Task details — In full and unchanged, output the entries that follow.

Data for the task —

==================================================

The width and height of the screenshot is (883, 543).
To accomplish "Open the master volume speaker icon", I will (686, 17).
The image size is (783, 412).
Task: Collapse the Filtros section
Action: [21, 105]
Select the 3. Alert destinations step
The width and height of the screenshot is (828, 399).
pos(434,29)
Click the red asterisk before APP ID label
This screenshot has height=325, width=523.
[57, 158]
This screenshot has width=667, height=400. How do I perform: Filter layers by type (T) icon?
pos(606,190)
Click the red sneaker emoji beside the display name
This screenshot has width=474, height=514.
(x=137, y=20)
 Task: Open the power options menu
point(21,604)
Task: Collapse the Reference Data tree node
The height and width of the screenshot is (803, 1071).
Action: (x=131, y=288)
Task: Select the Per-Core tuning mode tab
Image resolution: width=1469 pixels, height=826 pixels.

==================================================

Written solution —
The width and height of the screenshot is (883, 543).
To accomplish "Open the master volume speaker icon", I will (686, 17).
The image size is (783, 412).
Task: Collapse the Filtros section
Action: [21, 105]
Select the 3. Alert destinations step
The width and height of the screenshot is (828, 399).
pos(434,29)
Click the red asterisk before APP ID label
This screenshot has height=325, width=523.
[57, 158]
This screenshot has width=667, height=400. How do I perform: Filter layers by type (T) icon?
pos(606,190)
Click the red sneaker emoji beside the display name
This screenshot has width=474, height=514.
(x=137, y=20)
 Task: Open the power options menu
point(21,604)
Task: Collapse the Reference Data tree node
The height and width of the screenshot is (803, 1071).
Action: (x=131, y=288)
Task: Select the Per-Core tuning mode tab
Image resolution: width=1469 pixels, height=826 pixels.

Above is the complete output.